* _What to produce_: When you reach the line that contains "The width and height of the screenshot is (960, 540)." below, transcribe it and each line after it word for word to the end of the records, omitting pictures.
Start of Block
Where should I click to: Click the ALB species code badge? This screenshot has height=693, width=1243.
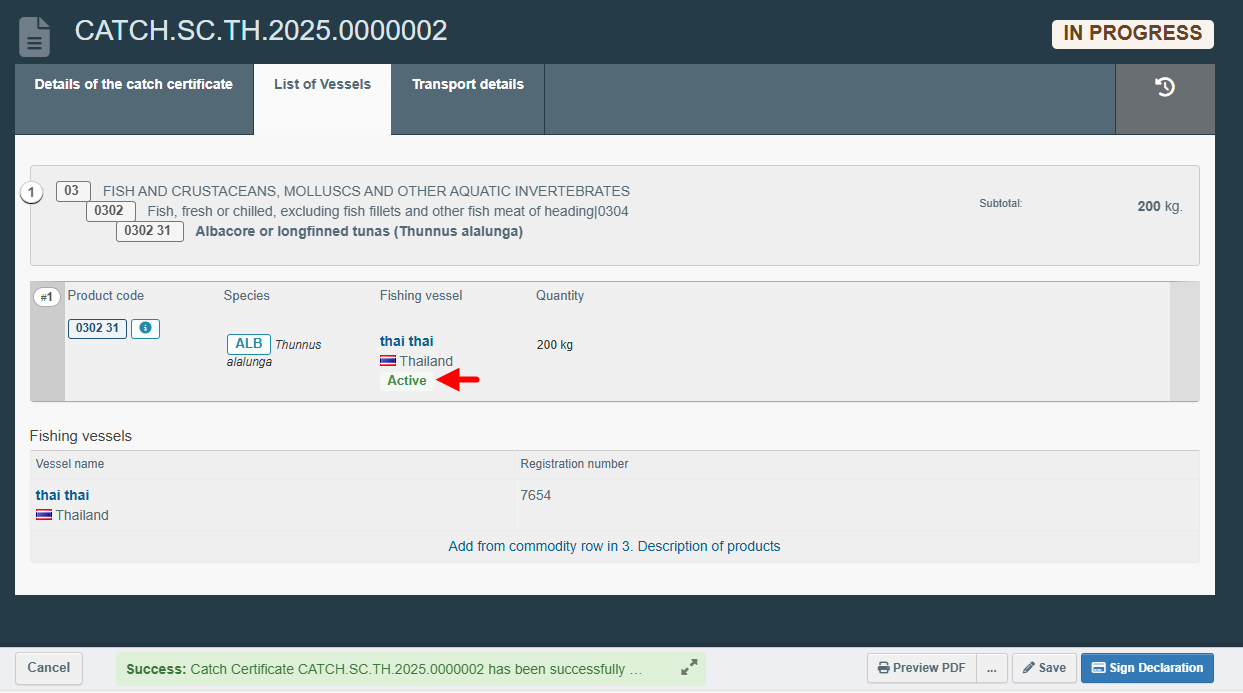[248, 344]
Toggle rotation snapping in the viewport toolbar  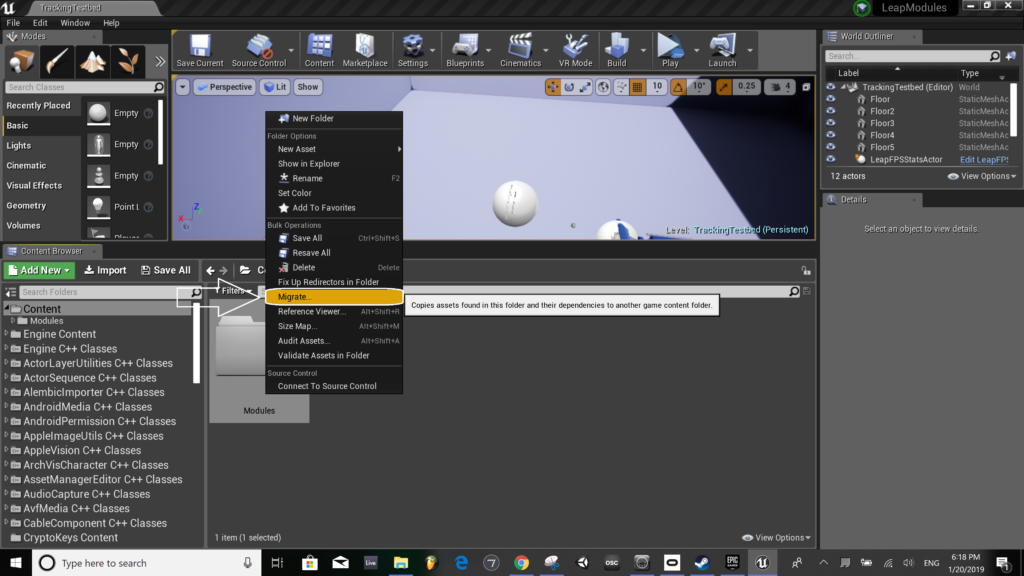pyautogui.click(x=680, y=87)

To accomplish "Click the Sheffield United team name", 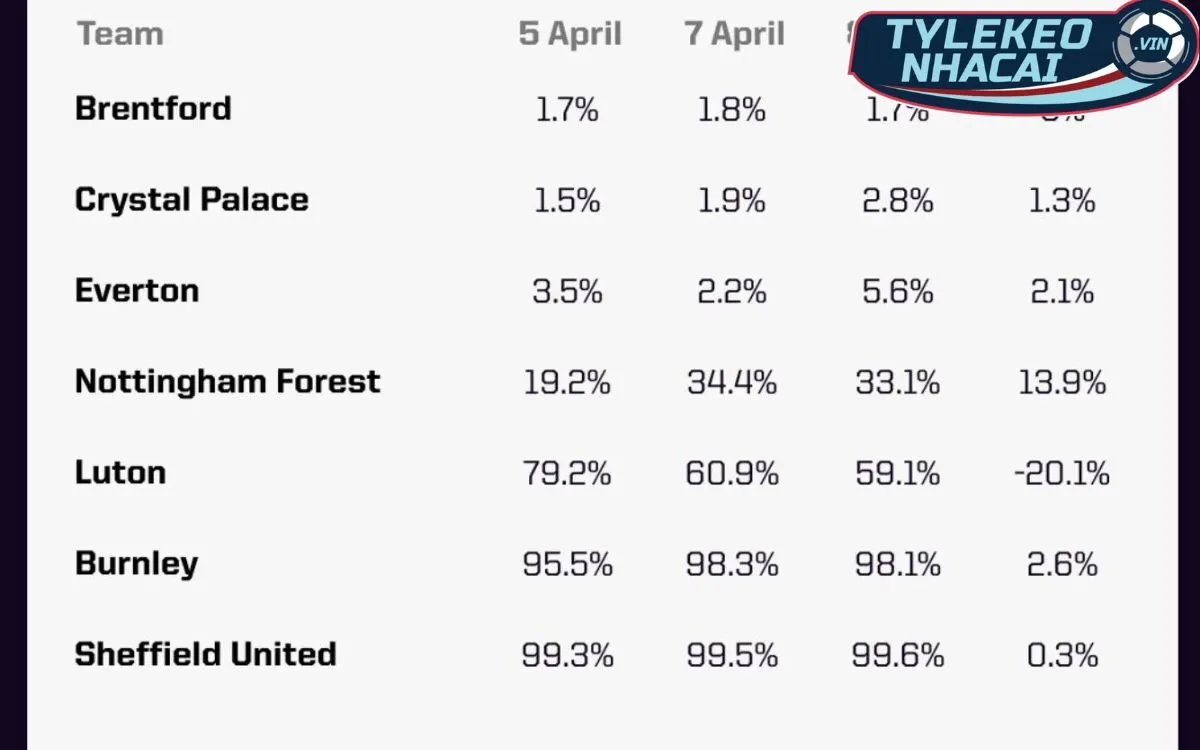I will [206, 655].
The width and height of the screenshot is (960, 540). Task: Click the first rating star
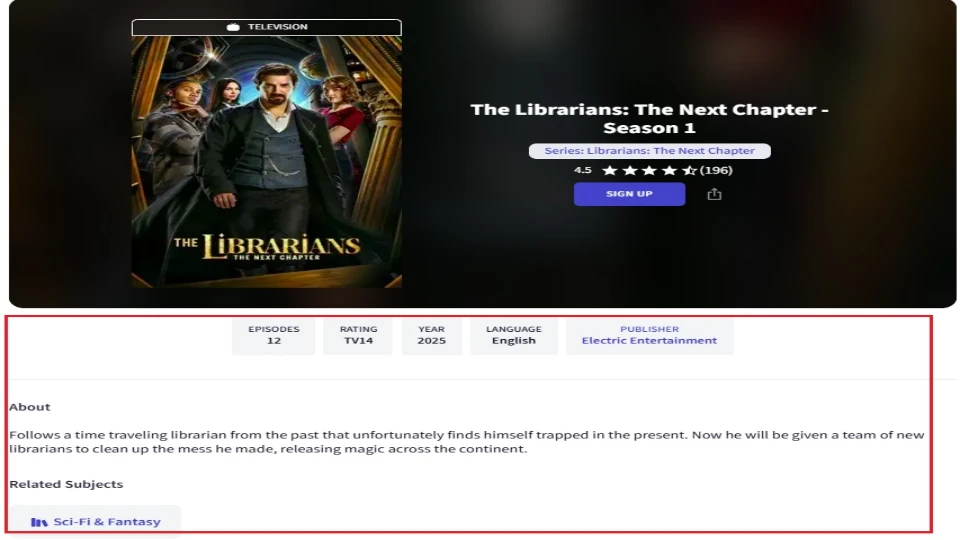[x=609, y=170]
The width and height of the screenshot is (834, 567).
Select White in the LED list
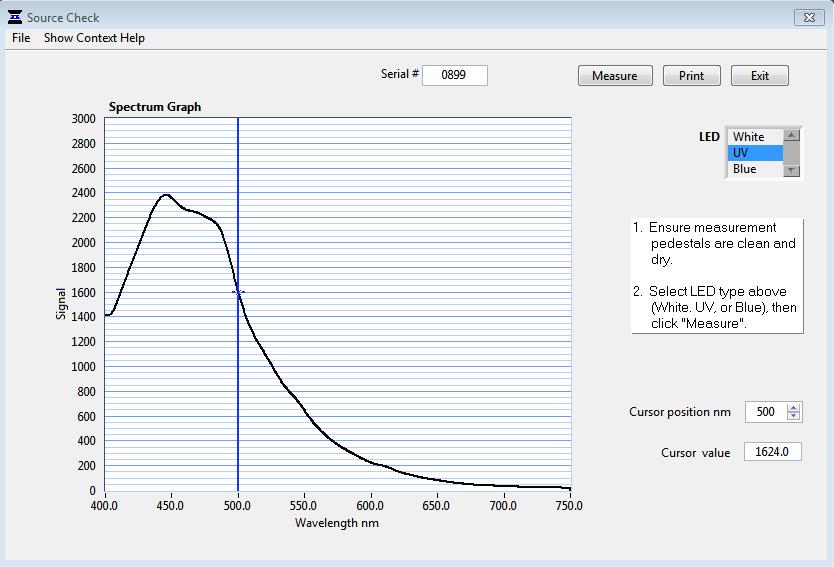(754, 137)
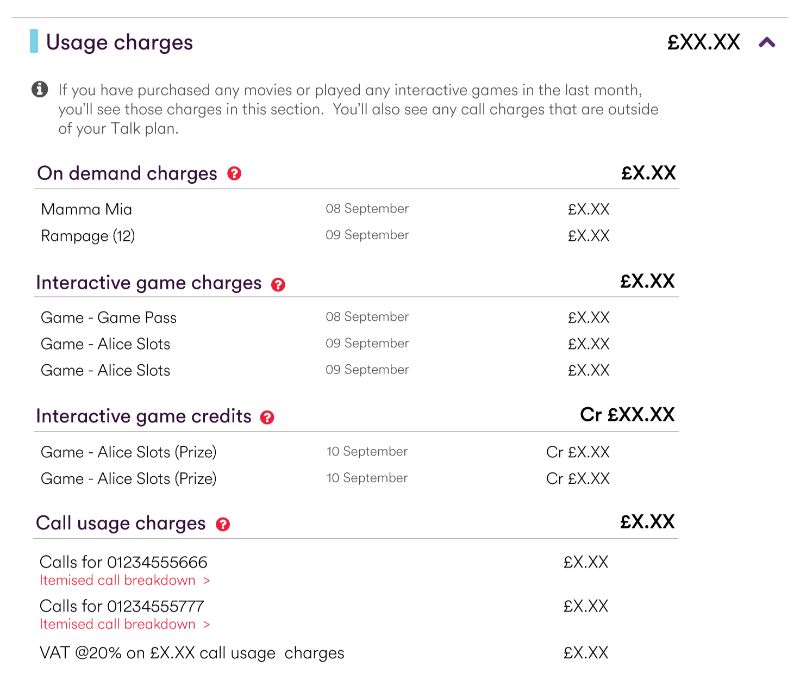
End of Block
* _Response to the task_:
The width and height of the screenshot is (960, 540). Task: Click the first rating star
[x=609, y=170]
The width and height of the screenshot is (834, 567).
Select White in the LED list
(754, 137)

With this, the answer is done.